Intel launches new AI chips, challenging Nvidia’s market

Intel has launched Gaudi2 chip focused on artificial intelligence, as the chip manufacturer aims to grab more share in the AI chip market from Nvidia.
Intel Gaudi2 chipsetGaudi2 is the second generation processor by Habana Labs, an Israeli AI chip startup Intel bought in late 2019 for about $2 billion.

Nvidia’s software platform CUDA is the market leader. At Intel Vision, Habana Labs revealed Gaudi2’s training throughput performance for the ResNet-50 computer vision model and the BERT natural language processing model delivers twice the training throughput over the Nvidia A100-80GB GPU.

“CUDA is not a moat that Nvidia can really stand on for long,” said chief business officer at Habana Labs Eitan Medina, adding that Intel’s software platform is open standard, free to download and use from GitHub, the software development site. “Now the question is who can do the work efficiently?”

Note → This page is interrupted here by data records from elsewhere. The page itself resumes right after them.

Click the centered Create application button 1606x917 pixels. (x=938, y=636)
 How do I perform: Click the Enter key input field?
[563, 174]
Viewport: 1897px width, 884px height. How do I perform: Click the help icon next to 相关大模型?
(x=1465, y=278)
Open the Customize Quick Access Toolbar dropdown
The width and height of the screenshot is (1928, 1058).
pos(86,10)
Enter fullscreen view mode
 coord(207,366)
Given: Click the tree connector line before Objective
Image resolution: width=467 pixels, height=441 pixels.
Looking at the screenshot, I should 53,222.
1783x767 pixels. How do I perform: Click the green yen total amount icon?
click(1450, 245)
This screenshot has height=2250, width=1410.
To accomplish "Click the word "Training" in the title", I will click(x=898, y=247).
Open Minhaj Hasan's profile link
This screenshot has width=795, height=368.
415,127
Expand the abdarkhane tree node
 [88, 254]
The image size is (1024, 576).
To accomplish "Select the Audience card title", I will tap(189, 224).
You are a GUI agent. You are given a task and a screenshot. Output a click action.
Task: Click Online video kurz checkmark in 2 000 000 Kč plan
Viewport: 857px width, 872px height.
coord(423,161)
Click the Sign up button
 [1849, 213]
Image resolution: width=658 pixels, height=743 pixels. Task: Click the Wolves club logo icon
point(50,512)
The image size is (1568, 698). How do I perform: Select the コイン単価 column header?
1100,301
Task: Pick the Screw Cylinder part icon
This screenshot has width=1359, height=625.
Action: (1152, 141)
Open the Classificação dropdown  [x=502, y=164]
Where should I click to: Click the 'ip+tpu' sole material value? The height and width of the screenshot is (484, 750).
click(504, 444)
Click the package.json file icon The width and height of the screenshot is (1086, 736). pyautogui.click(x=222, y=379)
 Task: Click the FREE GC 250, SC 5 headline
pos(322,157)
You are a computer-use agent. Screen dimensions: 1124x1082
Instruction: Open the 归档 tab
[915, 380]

Medina said the Gaudi2 was twice as fast as Habana’s previous AI chip and manufactured at Taiwan Semiconductor Manufacturing’s (TSMC) 7-nanometer transistor technology from 16-nanometers previously.

Intel also launched a new chip called Greco for inferencing work: taking an AI algorithm and making a prediction or identifying an object.

Sandra Rivera, head of Intel’s data center and AI, said the AI chip market is estimated to grow some 25 percent a year in the next five years to reach around $50 billion. “We intend to invest and innovate to lead this market,” Sandra Rivera said. Intel’s investments will be in software, both for expanding Intel’s team and buying other companies.

The Habana Gaudi2 processor significantly increases training performance. The first-generation Gaudi architecture delivers up to 40 percent better price performance in the AWS cloud with Amazon EC2 DL1 instances and on-premises with the Supermicro Gaudi Training Server.

With a leap in process from 16 nm Gaudi to 7 nm, Gaudi2 provides a significant boost to its compute, memory and networking capabilities. Gaudi2 also introduces an integrated media processing engine for compressed media and offloading the host subsystem.

Gaudi2 triples the in-package memory capacity from 32GB to 96GB of HBM2E at 2.45TB/sec bandwidth, and integrates 24 x 100GbE RoCE RDMA NICs, on-chip, for scaling-up and scaling-out using standard Ethernet.

Gaudi2 processors are now available to Habana customers. Habana has partnered with Supermicro to bring the Supermicro Gaudi2 Training Server to market this year. Habana also teamed up with DDN to deliver turnkey rack-level solutions featuring the Supermicro server with augmented AI storage capacity with the pairing of the DDN AI400X2 storage solution.